Leaving a Natural Legacy in the Family Tradition: Heartwood Preserve

By Diane Bedard Posted on June 30, 2021

In the late 1890s, an ambitious boy arrived in St. Pete Florida, after traveling from Minnesota with his parents. They established themselves in the area, and Jay Starkey began his education – both in school and on the range. He loved learning about cattle, and it was easy getting paid work after he learned the ropes. Meanwhile, he held a practical job as the local postmaster.

After marrying Blanche Straub, Jay decided he wanted to be a full-time cattleman. He purchased 10 acres in the Ulmerton Road area of Largo, a ways out of the city, with his friend and partner, Dave Cuningham. They began breeding, raising, and selling Florida beef in the traditional cow-calf method.

Climbing on the Ulmerton Ranch hay truck after a hard day of haying. Image courtesy of Laura Starkey.

Jay and Dave grew their operation quite successfully to over 650-acres, as St. Petersburg grew and grew. In 1937, that land became too valuable to continue ranching on, so they sold it. They moved their herds farther out to Odessa in Pasco County, purchasing tracts of land until they built the 16,000-acre C-S Ranch. At the time, Florida was an open-range state, and in the 1940s, Jay Starkey, Dave Cunningham, and Dave’s brothers Howard and Ernest cleared land for cattle and ran barbed wire around the lot!

The men behind C-S Ranch, Dave, Howard and Ernest Cunningam, and Jay B. Starkey, Sr. Image courtesy of Laura Starkey.

They raised Brahma cattle, sold timber and citrus, and eventually Jay Starkey ended up sole owner of what was then known as the Anclote River Ranch.

Starkey Ranchers have Passion for Conserving Wilderness for Future Generations

As a person who had seen great change in this part of Florida over his lifetime, Jay Starkey had a passion for conserving the wilderness so future generations could experience the natural beauty of his youth.  He sold a huge tract of the ranch to the Southwest Florida Water Management District (SWFWMD) to preserve its natural state. This was the beginning of the Jay B Starkey Wilderness Park, comanaged by SWFWMD and Pasco County Parks and Recreation.

J.B. Starkey, Jr. and Marsha Starkey in 2015. Image courtesy of Heartwood Preserve.

His son, J.B. Starkey, Jr., took over ranching business. In 2014, the ranch was now known as Starkey Ranch and consisted of about 2,600 acres. Cattle operations continued, as did the family’s desire to share the natural beauty of the area and wide-open spaces with residents and visitors.
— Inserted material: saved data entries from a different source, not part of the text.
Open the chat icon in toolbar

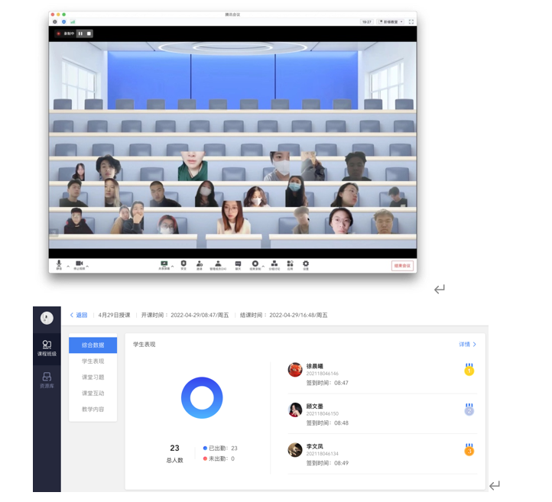[x=238, y=264]
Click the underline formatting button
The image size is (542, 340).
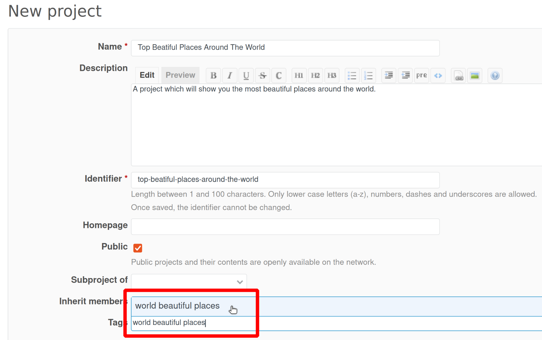(x=246, y=75)
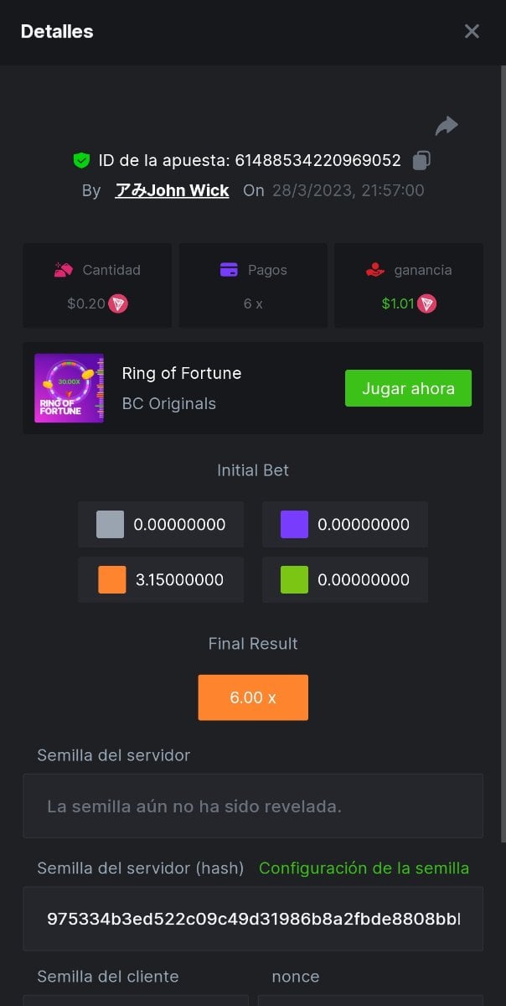Copy the bet ID with the copy icon

tap(422, 160)
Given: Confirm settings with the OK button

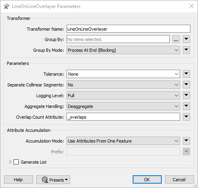Looking at the screenshot, I should click(x=147, y=180).
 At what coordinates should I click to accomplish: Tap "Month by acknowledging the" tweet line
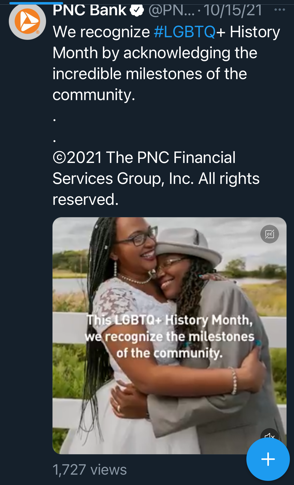(x=155, y=53)
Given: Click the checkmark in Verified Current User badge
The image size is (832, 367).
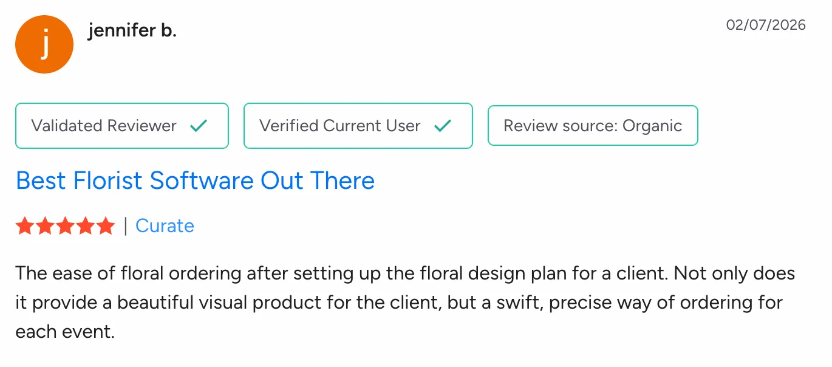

“I want a man to be able to bring his children and see it how I saw it, how God almighty made it,” Starkey says of the Jay B. Starkey Wilderness Park. “Without that there won’t be any places to see natural Florida.”[1]
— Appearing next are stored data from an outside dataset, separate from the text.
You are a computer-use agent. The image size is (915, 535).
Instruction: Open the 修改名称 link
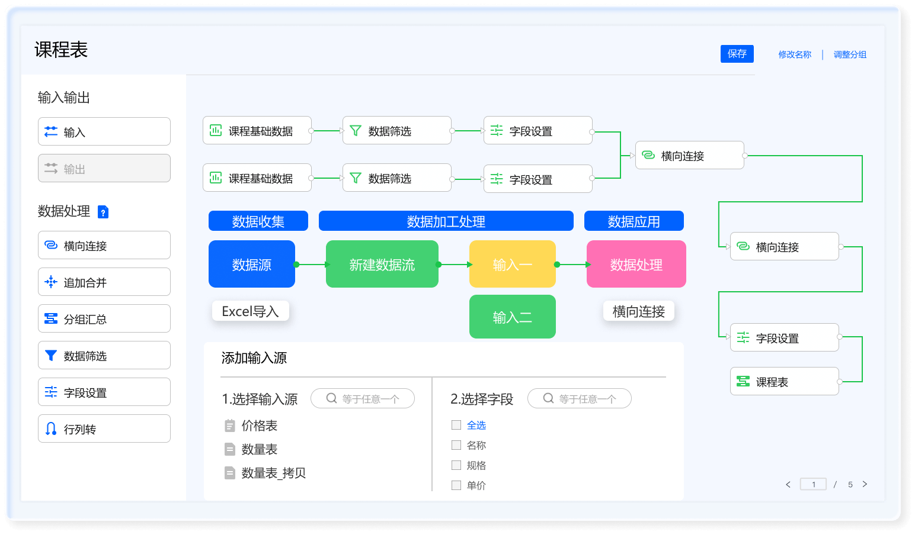(795, 54)
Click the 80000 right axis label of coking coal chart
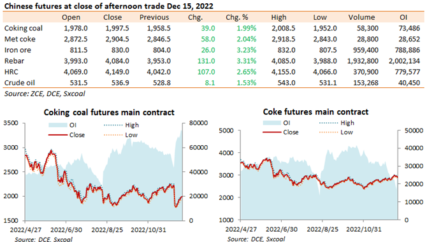 pos(198,123)
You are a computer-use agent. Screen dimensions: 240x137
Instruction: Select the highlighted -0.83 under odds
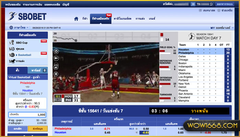point(145,133)
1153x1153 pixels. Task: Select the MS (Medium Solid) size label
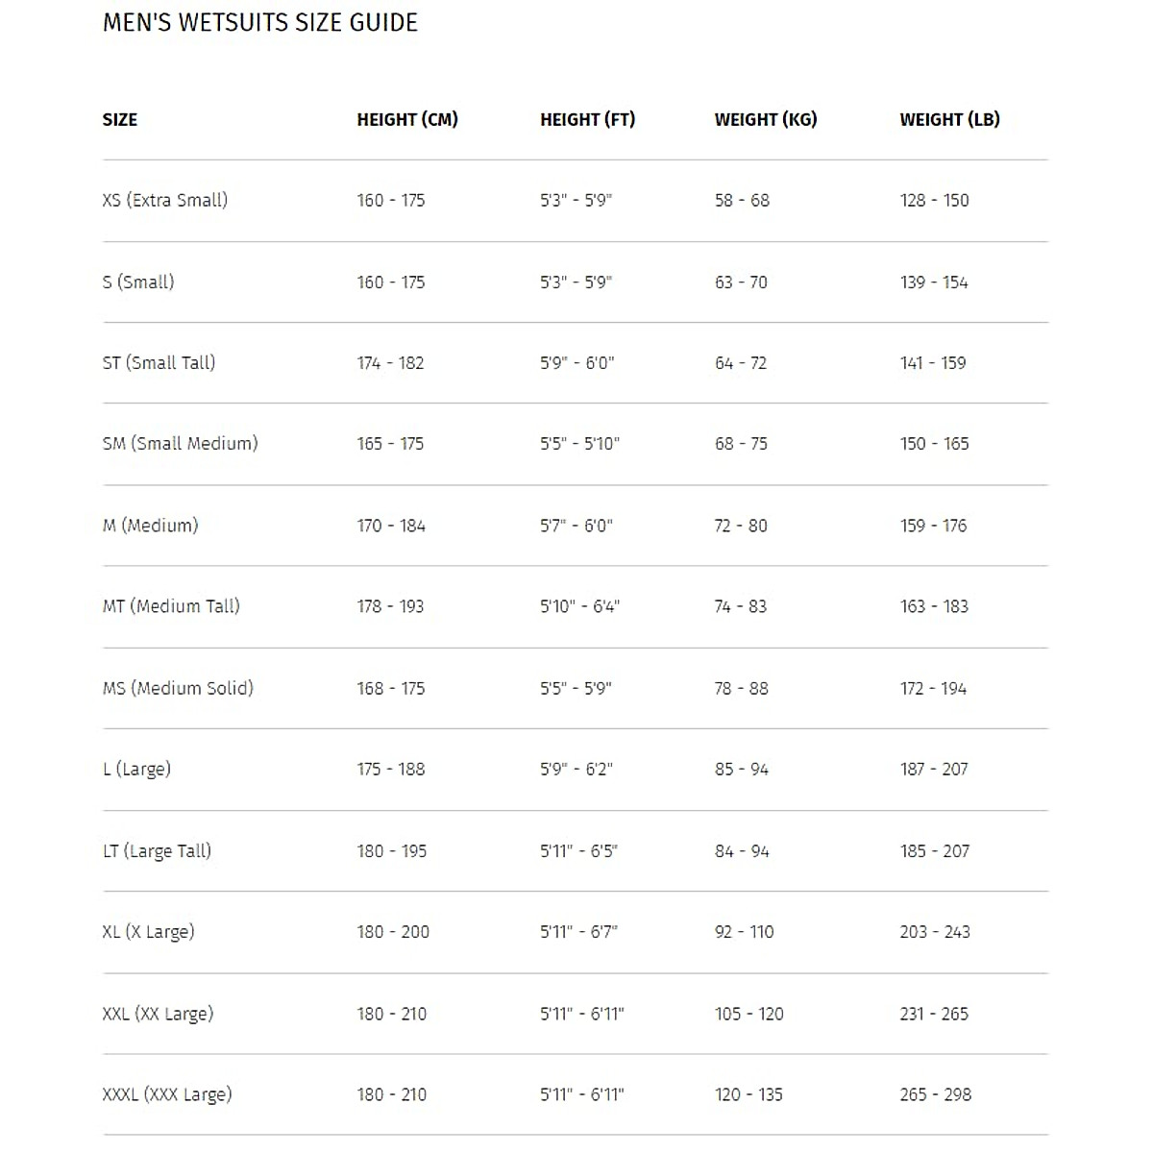(x=178, y=688)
The Starkey family has a passion for conserving the wilderness for future generations to experience the natural beauty of this area. Seen here from left, Laura, her daughter Sofia, Frank, J.B. Jr., Marsha, Katherine, and Trey, Missing is sister, Sarah who is a rancher in North Carolina. Image courtesy of Heartwood Preserve.

A wonderful eco-tour, called Flatwoods Adventure, was run on the ranch for several years in the early 2000s, with open-air buses and horseback tours taking visitors through the miles of rangeland, and teaching about conservation, Florida’s unique fauna, and its varied ecosystems.

Flatwoods Adventures brought visitors on “rambling ecotours of a Florida ranch,” and allowed visitors and schoolchildren to learn about nature and ranching while enjoying the wide-open spaces and wildlife that was abundant. Image by Diane Bedard.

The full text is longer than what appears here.